» **What is needed**
Can you reproduce the full listing below line for line, with no changes?
** Begin Record list **
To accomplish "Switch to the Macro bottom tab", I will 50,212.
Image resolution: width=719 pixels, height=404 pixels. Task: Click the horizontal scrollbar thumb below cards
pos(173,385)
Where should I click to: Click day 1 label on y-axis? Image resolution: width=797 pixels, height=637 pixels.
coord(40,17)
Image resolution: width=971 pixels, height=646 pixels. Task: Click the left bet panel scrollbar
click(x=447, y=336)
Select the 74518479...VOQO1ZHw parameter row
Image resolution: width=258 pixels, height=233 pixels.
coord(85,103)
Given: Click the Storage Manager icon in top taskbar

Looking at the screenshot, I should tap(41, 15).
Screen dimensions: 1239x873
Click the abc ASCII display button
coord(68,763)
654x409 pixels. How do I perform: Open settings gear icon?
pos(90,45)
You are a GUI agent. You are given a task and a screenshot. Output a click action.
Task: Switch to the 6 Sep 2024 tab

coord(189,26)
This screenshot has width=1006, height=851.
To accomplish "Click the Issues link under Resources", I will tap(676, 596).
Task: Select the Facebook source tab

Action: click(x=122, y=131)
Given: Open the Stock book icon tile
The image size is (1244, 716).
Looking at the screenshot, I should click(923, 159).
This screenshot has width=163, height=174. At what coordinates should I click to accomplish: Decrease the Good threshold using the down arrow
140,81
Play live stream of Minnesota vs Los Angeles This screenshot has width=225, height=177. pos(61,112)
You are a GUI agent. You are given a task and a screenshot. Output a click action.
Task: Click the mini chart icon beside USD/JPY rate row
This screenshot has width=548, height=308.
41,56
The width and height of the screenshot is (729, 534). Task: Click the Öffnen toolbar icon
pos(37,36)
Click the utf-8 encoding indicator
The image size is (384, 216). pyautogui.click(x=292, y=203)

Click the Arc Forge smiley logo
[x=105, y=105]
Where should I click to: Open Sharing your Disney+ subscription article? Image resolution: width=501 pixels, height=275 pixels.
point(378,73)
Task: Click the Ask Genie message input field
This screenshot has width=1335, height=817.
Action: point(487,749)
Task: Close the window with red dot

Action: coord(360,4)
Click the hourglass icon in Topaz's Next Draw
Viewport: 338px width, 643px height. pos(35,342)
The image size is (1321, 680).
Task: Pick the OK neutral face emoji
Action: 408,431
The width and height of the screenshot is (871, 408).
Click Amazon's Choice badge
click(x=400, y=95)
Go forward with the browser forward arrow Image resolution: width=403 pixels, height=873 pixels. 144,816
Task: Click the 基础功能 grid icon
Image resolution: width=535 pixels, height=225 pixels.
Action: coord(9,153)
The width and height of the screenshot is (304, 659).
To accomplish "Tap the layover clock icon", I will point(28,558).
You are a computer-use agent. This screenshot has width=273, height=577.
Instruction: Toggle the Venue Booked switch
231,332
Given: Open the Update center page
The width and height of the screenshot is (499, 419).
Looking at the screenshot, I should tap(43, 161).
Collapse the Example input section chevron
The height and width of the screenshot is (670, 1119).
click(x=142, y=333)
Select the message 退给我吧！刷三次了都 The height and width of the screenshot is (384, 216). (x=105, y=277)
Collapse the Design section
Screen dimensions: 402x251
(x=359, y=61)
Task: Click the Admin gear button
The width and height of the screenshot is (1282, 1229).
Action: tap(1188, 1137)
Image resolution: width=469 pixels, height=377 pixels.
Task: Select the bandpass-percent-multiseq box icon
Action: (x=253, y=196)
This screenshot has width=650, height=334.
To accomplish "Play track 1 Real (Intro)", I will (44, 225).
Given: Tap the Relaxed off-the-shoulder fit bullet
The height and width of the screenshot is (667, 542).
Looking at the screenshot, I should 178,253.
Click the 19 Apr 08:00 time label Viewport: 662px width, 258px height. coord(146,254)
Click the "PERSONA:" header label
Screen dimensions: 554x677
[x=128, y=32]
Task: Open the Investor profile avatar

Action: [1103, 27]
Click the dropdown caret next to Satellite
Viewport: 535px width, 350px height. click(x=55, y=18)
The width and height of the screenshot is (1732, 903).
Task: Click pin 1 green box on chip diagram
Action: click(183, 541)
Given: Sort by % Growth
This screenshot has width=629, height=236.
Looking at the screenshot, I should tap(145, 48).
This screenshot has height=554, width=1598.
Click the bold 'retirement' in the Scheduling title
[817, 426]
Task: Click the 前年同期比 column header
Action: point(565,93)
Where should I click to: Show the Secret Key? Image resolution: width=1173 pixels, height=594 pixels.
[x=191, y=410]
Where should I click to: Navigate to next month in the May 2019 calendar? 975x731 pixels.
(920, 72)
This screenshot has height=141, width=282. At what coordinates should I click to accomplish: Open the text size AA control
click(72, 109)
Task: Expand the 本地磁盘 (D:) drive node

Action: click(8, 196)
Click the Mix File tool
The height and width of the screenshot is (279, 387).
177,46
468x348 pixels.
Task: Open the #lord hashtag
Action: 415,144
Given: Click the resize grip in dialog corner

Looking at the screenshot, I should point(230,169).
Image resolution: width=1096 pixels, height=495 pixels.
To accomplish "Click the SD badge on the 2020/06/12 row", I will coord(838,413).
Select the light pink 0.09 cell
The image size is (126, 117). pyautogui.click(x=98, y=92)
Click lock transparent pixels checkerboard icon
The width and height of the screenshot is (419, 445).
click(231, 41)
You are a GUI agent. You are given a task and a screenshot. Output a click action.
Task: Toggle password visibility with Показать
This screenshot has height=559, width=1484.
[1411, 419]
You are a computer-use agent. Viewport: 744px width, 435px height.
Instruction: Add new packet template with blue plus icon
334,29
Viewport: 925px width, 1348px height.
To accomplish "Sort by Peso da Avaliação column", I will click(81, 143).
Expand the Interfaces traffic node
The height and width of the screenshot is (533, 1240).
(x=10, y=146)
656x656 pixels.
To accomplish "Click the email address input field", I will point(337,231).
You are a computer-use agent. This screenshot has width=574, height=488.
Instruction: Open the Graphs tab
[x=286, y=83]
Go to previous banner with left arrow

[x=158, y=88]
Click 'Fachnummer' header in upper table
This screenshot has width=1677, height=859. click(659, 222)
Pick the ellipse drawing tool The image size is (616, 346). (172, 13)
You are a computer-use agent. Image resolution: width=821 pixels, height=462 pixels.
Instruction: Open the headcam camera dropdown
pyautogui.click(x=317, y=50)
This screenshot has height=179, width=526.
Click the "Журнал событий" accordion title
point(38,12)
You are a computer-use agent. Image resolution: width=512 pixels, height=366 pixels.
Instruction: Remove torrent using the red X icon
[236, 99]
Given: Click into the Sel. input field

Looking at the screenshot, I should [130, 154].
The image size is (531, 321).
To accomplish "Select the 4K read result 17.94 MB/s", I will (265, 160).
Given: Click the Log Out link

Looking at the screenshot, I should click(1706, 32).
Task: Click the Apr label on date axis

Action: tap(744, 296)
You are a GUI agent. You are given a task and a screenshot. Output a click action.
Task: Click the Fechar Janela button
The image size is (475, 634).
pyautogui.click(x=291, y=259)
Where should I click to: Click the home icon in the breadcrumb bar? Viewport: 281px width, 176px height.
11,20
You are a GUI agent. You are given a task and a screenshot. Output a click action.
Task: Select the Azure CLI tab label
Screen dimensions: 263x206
** End Record list **
» **Response to this exercise**
To accomplish "Switch to the Macro bottom tab", I will 50,212.
Image resolution: width=719 pixels, height=404 pixels. Task: Click the horizontal scrollbar thumb below cards
pos(173,385)
Where should I click to: Click day 1 label on y-axis? Image resolution: width=797 pixels, height=637 pixels.
coord(40,17)
Image resolution: width=971 pixels, height=646 pixels. Task: Click the left bet panel scrollbar
click(x=447, y=336)
Select the 74518479...VOQO1ZHw parameter row
Image resolution: width=258 pixels, height=233 pixels.
coord(85,103)
Given: Click the Storage Manager icon in top taskbar

Looking at the screenshot, I should tap(41, 15).
Screen dimensions: 1239x873
Click the abc ASCII display button
coord(68,763)
654x409 pixels. How do I perform: Open settings gear icon?
pos(90,45)
You are a GUI agent. You are given a task and a screenshot. Output a click action.
Task: Switch to the 6 Sep 2024 tab

coord(189,26)
This screenshot has width=1006, height=851.
To accomplish "Click the Issues link under Resources", I will tap(676, 596).
Task: Select the Facebook source tab

Action: click(x=122, y=131)
Given: Open the Stock book icon tile
The image size is (1244, 716).
Looking at the screenshot, I should click(923, 159).
This screenshot has width=163, height=174. At what coordinates should I click to accomplish: Decrease the Good threshold using the down arrow
140,81
Play live stream of Minnesota vs Los Angeles This screenshot has width=225, height=177. pos(61,112)
You are a GUI agent. You are given a task and a screenshot. Output a click action.
Task: Click the mini chart icon beside USD/JPY rate row
This screenshot has width=548, height=308.
41,56
The width and height of the screenshot is (729, 534). Task: Click the Öffnen toolbar icon
pos(37,36)
Click the utf-8 encoding indicator
The image size is (384, 216). pyautogui.click(x=292, y=203)

Click the Arc Forge smiley logo
[x=105, y=105]
Where should I click to: Open Sharing your Disney+ subscription article? Image resolution: width=501 pixels, height=275 pixels.
point(378,73)
Task: Click the Ask Genie message input field
This screenshot has width=1335, height=817.
Action: point(487,749)
Task: Close the window with red dot

Action: coord(360,4)
Click the hourglass icon in Topaz's Next Draw
Viewport: 338px width, 643px height. pos(35,342)
The image size is (1321, 680).
Task: Pick the OK neutral face emoji
Action: 408,431
The width and height of the screenshot is (871, 408).
Click Amazon's Choice badge
click(x=400, y=95)
Go forward with the browser forward arrow Image resolution: width=403 pixels, height=873 pixels. 144,816
Task: Click the 基础功能 grid icon
Image resolution: width=535 pixels, height=225 pixels.
Action: coord(9,153)
The width and height of the screenshot is (304, 659).
To accomplish "Tap the layover clock icon", I will point(28,558).
You are a computer-use agent. This screenshot has width=273, height=577.
Instruction: Toggle the Venue Booked switch
231,332
Given: Open the Update center page
The width and height of the screenshot is (499, 419).
Looking at the screenshot, I should tap(43, 161).
Collapse the Example input section chevron
The height and width of the screenshot is (670, 1119).
click(x=142, y=333)
Select the message 退给我吧！刷三次了都 The height and width of the screenshot is (384, 216). (x=105, y=277)
Collapse the Design section
Screen dimensions: 402x251
(x=359, y=61)
Task: Click the Admin gear button
The width and height of the screenshot is (1282, 1229).
Action: tap(1188, 1137)
Image resolution: width=469 pixels, height=377 pixels.
Task: Select the bandpass-percent-multiseq box icon
Action: (x=253, y=196)
This screenshot has width=650, height=334.
To accomplish "Play track 1 Real (Intro)", I will (44, 225).
Given: Tap the Relaxed off-the-shoulder fit bullet
The height and width of the screenshot is (667, 542).
Looking at the screenshot, I should 178,253.
Click the 19 Apr 08:00 time label Viewport: 662px width, 258px height. coord(146,254)
Click the "PERSONA:" header label
Screen dimensions: 554x677
[x=128, y=32]
Task: Open the Investor profile avatar

Action: [1103, 27]
Click the dropdown caret next to Satellite
Viewport: 535px width, 350px height. click(x=55, y=18)
The width and height of the screenshot is (1732, 903).
Task: Click pin 1 green box on chip diagram
Action: click(183, 541)
Given: Sort by % Growth
This screenshot has width=629, height=236.
Looking at the screenshot, I should tap(145, 48).
This screenshot has height=554, width=1598.
Click the bold 'retirement' in the Scheduling title
[817, 426]
Task: Click the 前年同期比 column header
Action: point(565,93)
Where should I click to: Show the Secret Key? Image resolution: width=1173 pixels, height=594 pixels.
[x=191, y=410]
Where should I click to: Navigate to next month in the May 2019 calendar? 975x731 pixels.
(920, 72)
This screenshot has height=141, width=282. At what coordinates should I click to accomplish: Open the text size AA control
click(72, 109)
Task: Expand the 本地磁盘 (D:) drive node

Action: click(8, 196)
Click the Mix File tool
The height and width of the screenshot is (279, 387).
177,46
468x348 pixels.
Task: Open the #lord hashtag
Action: 415,144
Given: Click the resize grip in dialog corner

Looking at the screenshot, I should point(230,169).
Image resolution: width=1096 pixels, height=495 pixels.
To accomplish "Click the SD badge on the 2020/06/12 row", I will coord(838,413).
Select the light pink 0.09 cell
The image size is (126, 117). pyautogui.click(x=98, y=92)
Click lock transparent pixels checkerboard icon
The width and height of the screenshot is (419, 445).
click(231, 41)
You are a GUI agent. You are given a task and a screenshot. Output a click action.
Task: Toggle password visibility with Показать
This screenshot has height=559, width=1484.
[1411, 419]
You are a computer-use agent. Viewport: 744px width, 435px height.
Instruction: Add new packet template with blue plus icon
334,29
Viewport: 925px width, 1348px height.
To accomplish "Sort by Peso da Avaliação column", I will click(81, 143).
Expand the Interfaces traffic node
The height and width of the screenshot is (533, 1240).
(x=10, y=146)
656x656 pixels.
To accomplish "Click the email address input field", I will point(337,231).
You are a computer-use agent. This screenshot has width=574, height=488.
Instruction: Open the Graphs tab
[x=286, y=83]
Go to previous banner with left arrow

[x=158, y=88]
Click 'Fachnummer' header in upper table
This screenshot has width=1677, height=859. click(659, 222)
Pick the ellipse drawing tool The image size is (616, 346). (172, 13)
You are a computer-use agent. Image resolution: width=821 pixels, height=462 pixels.
Instruction: Open the headcam camera dropdown
pyautogui.click(x=317, y=50)
This screenshot has height=179, width=526.
Click the "Журнал событий" accordion title
point(38,12)
You are a computer-use agent. Image resolution: width=512 pixels, height=366 pixels.
Instruction: Remove torrent using the red X icon
[236, 99]
Given: Click into the Sel. input field

Looking at the screenshot, I should [130, 154].
The image size is (531, 321).
To accomplish "Select the 4K read result 17.94 MB/s", I will (265, 160).
Given: Click the Log Out link

Looking at the screenshot, I should click(1706, 32).
Task: Click the Apr label on date axis

Action: tap(744, 296)
You are a GUI agent. You are given a task and a screenshot. Output a click action.
Task: Click the Fechar Janela button
The image size is (475, 634).
pyautogui.click(x=291, y=259)
Where should I click to: Click the home icon in the breadcrumb bar? Viewport: 281px width, 176px height.
11,20
You are a GUI agent. You are given a task and a screenshot. Output a click action.
Task: Select the Azure CLI tab label
Screen dimensions: 263x206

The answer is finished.